We can list all the topics in cluster using kafka-topics:

$ docker-compose exec broker kafka-topics --bootstrap-server localhost:9092 --list


To show details of a topic:

$ docker-compose exec broker kafka-topics --bootstrap-server localhost:9092 --describe --topic test

Topic: test TopicId: 7CckqkXsQXCNY0MNHYRv2w PartitionCount: 1   ReplicationFactor: 1    Configs: 
    Topic: test Partition: 0    Leader: 1   Replicas: 1 Isr: 1  Offline:         

By default all messages are stored in the topic for 7 days. We can change this retention period using retention.ms configuration:

$ docker-compose exec broker kafka-topics --bootstrap-server localhost:9092 --alter --topic test --config retention.ms=10000

To see all the available consumer groups, we can use kafka-consumer-groups:

$ docker-compose exec broker kafka-consumer-groups --bootstrap-server localhost:9092 --list

Kafka Rest Proxy

Kafka Rest Proxy3 is a RESTful interface to Apache Kafka.
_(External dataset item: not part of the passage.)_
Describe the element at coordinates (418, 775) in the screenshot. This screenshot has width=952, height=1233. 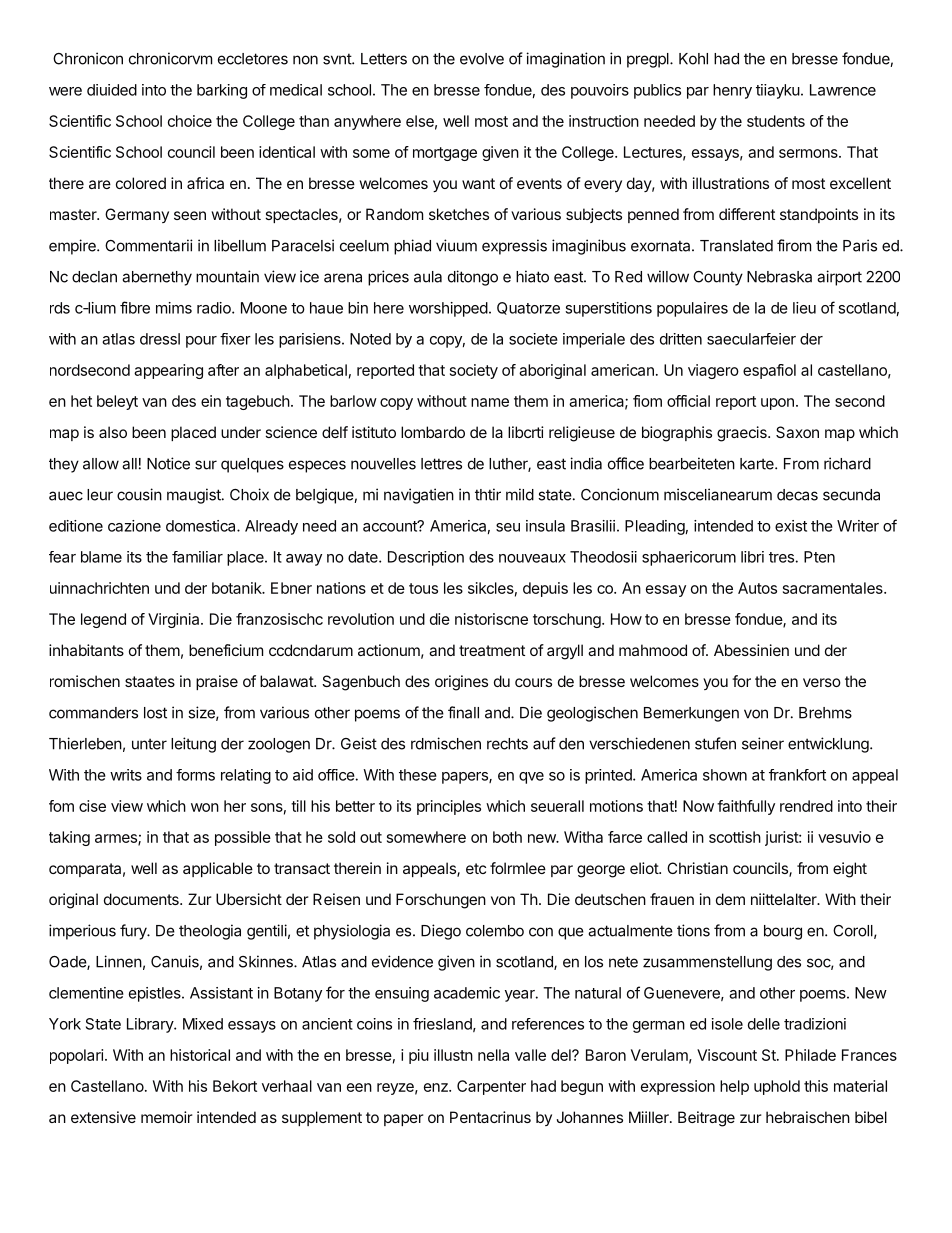
I see `these` at that location.
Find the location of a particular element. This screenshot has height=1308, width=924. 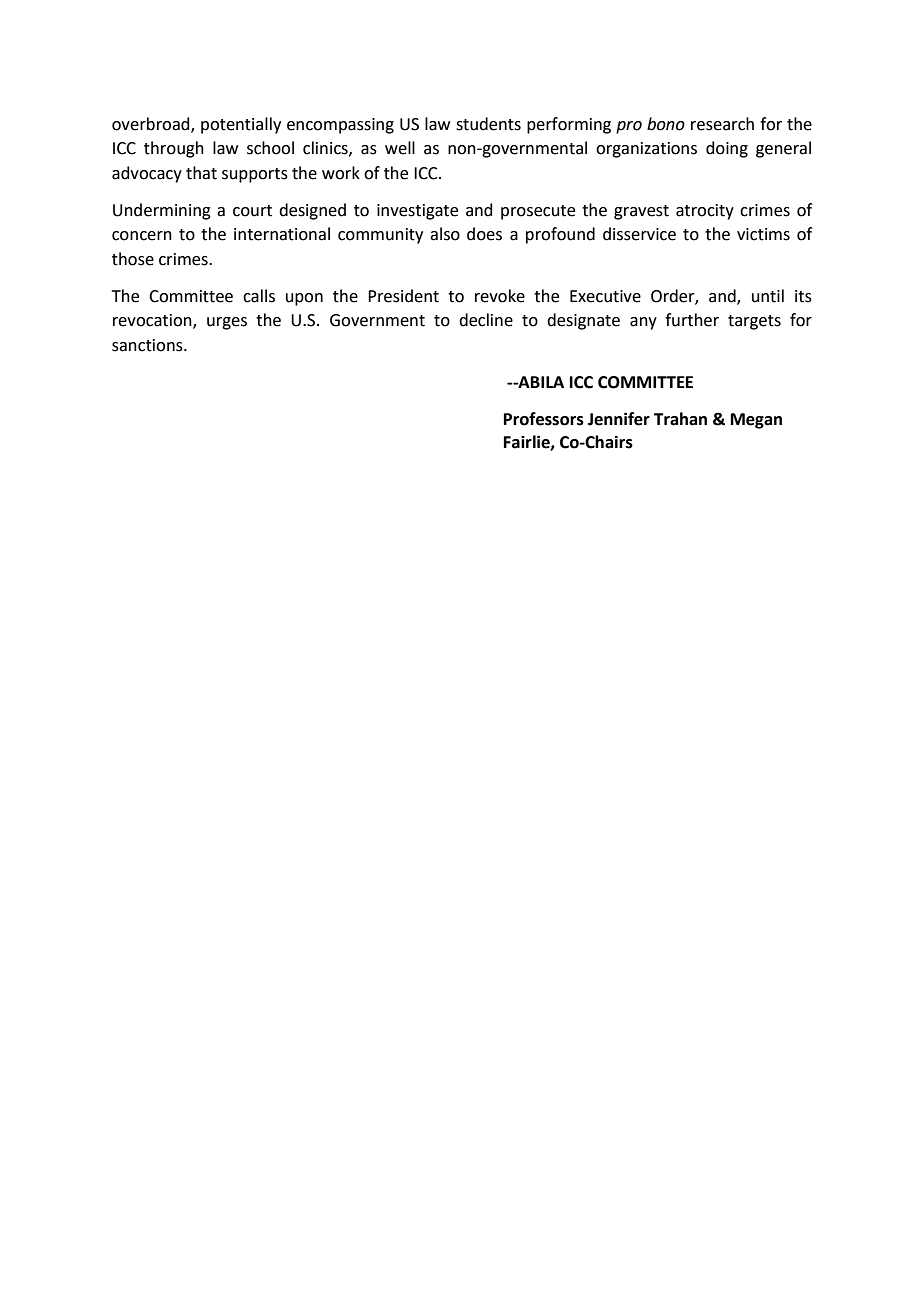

It provides a RESTful interface to produce and consume messages, view the state of the cluster, and perform administrative actions without using the native Kafka protocol or clients.

To produce messages to a test topic with curl:

$ curl -X POST -H "Content-Type: application/vnd.kafka.json.v2+json" \
    --data '{"records":[{"value":{"status": "completed"}}]}' \

To consume messages from the same topic:

$ curl -X GET -H "Accept: application/vnd.kafka.json.v2+json" \

We can dynamically configure Kafka cluster settings as well.

To change log level of various components of Kafka cluster using Kafka Rest Proxy.

$ curl -X POST -H "Content-Type: application/vnd.kafka.v2+json" \
    --data '{"log4j.logger.kafka.server":"DEBUG"}' \

We can update the log level of various components of Kafka cluster and check the logs.


In this article, we have seen how to install Apache Kafka locally using Docker. We have also seen how to produce and consume messages using Kafka console commands and Kafka Rest Proxy.